Start of Block

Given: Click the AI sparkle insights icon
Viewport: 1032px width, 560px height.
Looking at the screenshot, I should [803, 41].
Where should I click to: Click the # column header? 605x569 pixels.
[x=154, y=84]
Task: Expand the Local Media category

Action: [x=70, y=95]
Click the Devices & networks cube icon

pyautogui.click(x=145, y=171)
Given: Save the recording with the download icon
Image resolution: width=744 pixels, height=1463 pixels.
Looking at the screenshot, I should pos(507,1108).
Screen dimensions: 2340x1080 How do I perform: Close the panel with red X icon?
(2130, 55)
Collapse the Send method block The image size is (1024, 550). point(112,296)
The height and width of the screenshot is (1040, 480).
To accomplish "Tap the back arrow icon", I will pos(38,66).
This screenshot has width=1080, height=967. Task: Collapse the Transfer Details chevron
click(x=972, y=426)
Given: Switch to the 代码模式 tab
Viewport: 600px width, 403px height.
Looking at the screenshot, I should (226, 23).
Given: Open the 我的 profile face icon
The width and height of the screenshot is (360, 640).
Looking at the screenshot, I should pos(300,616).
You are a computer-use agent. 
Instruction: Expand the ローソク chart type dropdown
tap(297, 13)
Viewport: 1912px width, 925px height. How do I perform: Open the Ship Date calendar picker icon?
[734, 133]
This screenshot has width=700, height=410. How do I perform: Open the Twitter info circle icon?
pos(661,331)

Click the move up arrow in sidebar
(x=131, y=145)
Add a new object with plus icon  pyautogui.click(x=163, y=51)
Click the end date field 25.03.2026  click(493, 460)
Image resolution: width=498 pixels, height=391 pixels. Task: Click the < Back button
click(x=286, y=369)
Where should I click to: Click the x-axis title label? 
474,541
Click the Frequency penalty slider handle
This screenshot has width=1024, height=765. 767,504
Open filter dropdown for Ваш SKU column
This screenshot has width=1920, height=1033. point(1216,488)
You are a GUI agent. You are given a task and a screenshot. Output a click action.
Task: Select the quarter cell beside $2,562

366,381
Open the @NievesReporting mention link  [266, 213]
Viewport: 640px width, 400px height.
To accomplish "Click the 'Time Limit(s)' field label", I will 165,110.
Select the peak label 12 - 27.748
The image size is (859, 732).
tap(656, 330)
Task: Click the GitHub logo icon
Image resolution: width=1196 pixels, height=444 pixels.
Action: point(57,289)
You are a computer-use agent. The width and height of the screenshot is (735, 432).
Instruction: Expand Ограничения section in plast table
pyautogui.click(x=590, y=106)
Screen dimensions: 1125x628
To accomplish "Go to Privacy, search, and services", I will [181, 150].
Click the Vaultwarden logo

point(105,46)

End of Block

TASK DESCRIPTION
A verbatim copy of every entry is needed.

RESPONSE
Given: Click the AI sparkle insights icon
Viewport: 1032px width, 560px height.
Looking at the screenshot, I should [803, 41].
Where should I click to: Click the # column header? 605x569 pixels.
[x=154, y=84]
Task: Expand the Local Media category

Action: [x=70, y=95]
Click the Devices & networks cube icon

pyautogui.click(x=145, y=171)
Given: Save the recording with the download icon
Image resolution: width=744 pixels, height=1463 pixels.
Looking at the screenshot, I should pos(507,1108).
Screen dimensions: 2340x1080 How do I perform: Close the panel with red X icon?
(2130, 55)
Collapse the Send method block The image size is (1024, 550). point(112,296)
The height and width of the screenshot is (1040, 480).
To accomplish "Tap the back arrow icon", I will pos(38,66).
This screenshot has width=1080, height=967. Task: Collapse the Transfer Details chevron
click(x=972, y=426)
Given: Switch to the 代码模式 tab
Viewport: 600px width, 403px height.
Looking at the screenshot, I should (226, 23).
Given: Open the 我的 profile face icon
The width and height of the screenshot is (360, 640).
Looking at the screenshot, I should pos(300,616).
You are a computer-use agent. 
Instruction: Expand the ローソク chart type dropdown
tap(297, 13)
Viewport: 1912px width, 925px height. How do I perform: Open the Ship Date calendar picker icon?
[734, 133]
This screenshot has width=700, height=410. How do I perform: Open the Twitter info circle icon?
pos(661,331)

Click the move up arrow in sidebar
(x=131, y=145)
Add a new object with plus icon  pyautogui.click(x=163, y=51)
Click the end date field 25.03.2026  click(493, 460)
Image resolution: width=498 pixels, height=391 pixels. Task: Click the < Back button
click(x=286, y=369)
Where should I click to: Click the x-axis title label? 
474,541
Click the Frequency penalty slider handle
This screenshot has width=1024, height=765. 767,504
Open filter dropdown for Ваш SKU column
This screenshot has width=1920, height=1033. point(1216,488)
You are a GUI agent. You are given a task and a screenshot. Output a click action.
Task: Select the quarter cell beside $2,562

366,381
Open the @NievesReporting mention link  [266, 213]
Viewport: 640px width, 400px height.
To accomplish "Click the 'Time Limit(s)' field label", I will 165,110.
Select the peak label 12 - 27.748
The image size is (859, 732).
tap(656, 330)
Task: Click the GitHub logo icon
Image resolution: width=1196 pixels, height=444 pixels.
Action: point(57,289)
You are a computer-use agent. The width and height of the screenshot is (735, 432).
Instruction: Expand Ограничения section in plast table
pyautogui.click(x=590, y=106)
Screen dimensions: 1125x628
To accomplish "Go to Privacy, search, and services", I will [181, 150].
Click the Vaultwarden logo

point(105,46)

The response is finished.